» Data section:
_ _ _ _ _ _ _

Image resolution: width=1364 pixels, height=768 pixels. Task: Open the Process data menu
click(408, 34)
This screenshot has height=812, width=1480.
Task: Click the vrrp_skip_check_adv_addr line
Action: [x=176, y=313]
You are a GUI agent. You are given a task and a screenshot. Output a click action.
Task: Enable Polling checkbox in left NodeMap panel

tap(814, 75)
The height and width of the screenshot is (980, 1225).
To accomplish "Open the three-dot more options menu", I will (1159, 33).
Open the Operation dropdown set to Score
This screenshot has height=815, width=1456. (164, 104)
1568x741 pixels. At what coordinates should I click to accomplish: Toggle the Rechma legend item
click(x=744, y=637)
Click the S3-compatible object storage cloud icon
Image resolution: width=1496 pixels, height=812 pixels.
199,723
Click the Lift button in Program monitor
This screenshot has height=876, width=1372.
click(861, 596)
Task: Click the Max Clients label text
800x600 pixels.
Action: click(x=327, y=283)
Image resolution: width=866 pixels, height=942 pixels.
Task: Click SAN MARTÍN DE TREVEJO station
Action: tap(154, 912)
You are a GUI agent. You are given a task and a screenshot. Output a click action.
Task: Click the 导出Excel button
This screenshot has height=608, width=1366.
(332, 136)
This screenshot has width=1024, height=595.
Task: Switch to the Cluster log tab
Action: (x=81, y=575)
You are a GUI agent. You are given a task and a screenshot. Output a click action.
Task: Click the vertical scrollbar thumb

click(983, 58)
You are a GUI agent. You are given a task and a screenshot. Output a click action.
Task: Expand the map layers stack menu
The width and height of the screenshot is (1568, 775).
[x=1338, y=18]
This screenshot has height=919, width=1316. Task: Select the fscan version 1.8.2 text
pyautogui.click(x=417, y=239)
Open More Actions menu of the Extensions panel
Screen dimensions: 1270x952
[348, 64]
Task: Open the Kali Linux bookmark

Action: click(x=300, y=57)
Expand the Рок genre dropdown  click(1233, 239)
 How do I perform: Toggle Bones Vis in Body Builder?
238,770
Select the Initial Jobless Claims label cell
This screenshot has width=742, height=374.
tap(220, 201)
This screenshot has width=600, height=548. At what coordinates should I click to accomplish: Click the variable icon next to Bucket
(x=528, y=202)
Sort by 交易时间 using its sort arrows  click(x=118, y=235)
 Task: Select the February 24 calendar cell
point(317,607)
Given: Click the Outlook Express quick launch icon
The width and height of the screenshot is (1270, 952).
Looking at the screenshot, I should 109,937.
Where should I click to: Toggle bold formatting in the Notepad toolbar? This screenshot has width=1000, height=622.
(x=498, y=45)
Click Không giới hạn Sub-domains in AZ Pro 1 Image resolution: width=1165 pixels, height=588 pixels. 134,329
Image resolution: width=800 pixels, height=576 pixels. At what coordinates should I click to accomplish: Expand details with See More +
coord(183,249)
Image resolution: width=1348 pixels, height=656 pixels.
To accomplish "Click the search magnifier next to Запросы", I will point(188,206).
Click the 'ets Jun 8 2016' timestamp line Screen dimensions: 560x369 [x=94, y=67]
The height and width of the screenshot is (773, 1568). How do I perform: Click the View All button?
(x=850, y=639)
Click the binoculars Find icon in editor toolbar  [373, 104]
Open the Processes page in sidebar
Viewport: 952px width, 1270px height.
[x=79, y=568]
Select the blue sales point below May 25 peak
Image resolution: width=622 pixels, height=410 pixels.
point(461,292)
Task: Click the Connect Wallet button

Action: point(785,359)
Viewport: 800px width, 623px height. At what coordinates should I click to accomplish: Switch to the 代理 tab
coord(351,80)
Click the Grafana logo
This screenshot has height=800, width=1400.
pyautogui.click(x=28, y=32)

_ _ _ _ _ _ _

» What to produce: Extract everything from the line containing "How do I perform: Toggle" down to the end of the items, copying each line exactly.

» Task response:
 How do I perform: Toggle Bones Vis in Body Builder?
238,770
Select the Initial Jobless Claims label cell
This screenshot has width=742, height=374.
tap(220, 201)
This screenshot has width=600, height=548. At what coordinates should I click to accomplish: Click the variable icon next to Bucket
(x=528, y=202)
Sort by 交易时间 using its sort arrows  click(x=118, y=235)
 Task: Select the February 24 calendar cell
point(317,607)
Given: Click the Outlook Express quick launch icon
The width and height of the screenshot is (1270, 952).
Looking at the screenshot, I should 109,937.
Where should I click to: Toggle bold formatting in the Notepad toolbar? This screenshot has width=1000, height=622.
(x=498, y=45)
Click Không giới hạn Sub-domains in AZ Pro 1 Image resolution: width=1165 pixels, height=588 pixels. 134,329
Image resolution: width=800 pixels, height=576 pixels. At what coordinates should I click to accomplish: Expand details with See More +
coord(183,249)
Image resolution: width=1348 pixels, height=656 pixels.
To accomplish "Click the search magnifier next to Запросы", I will point(188,206).
Click the 'ets Jun 8 2016' timestamp line Screen dimensions: 560x369 [x=94, y=67]
The height and width of the screenshot is (773, 1568). How do I perform: Click the View All button?
(x=850, y=639)
Click the binoculars Find icon in editor toolbar  [373, 104]
Open the Processes page in sidebar
Viewport: 952px width, 1270px height.
[x=79, y=568]
Select the blue sales point below May 25 peak
Image resolution: width=622 pixels, height=410 pixels.
point(461,292)
Task: Click the Connect Wallet button

Action: point(785,359)
Viewport: 800px width, 623px height. At what coordinates should I click to accomplish: Switch to the 代理 tab
coord(351,80)
Click the Grafana logo
This screenshot has height=800, width=1400.
pyautogui.click(x=28, y=32)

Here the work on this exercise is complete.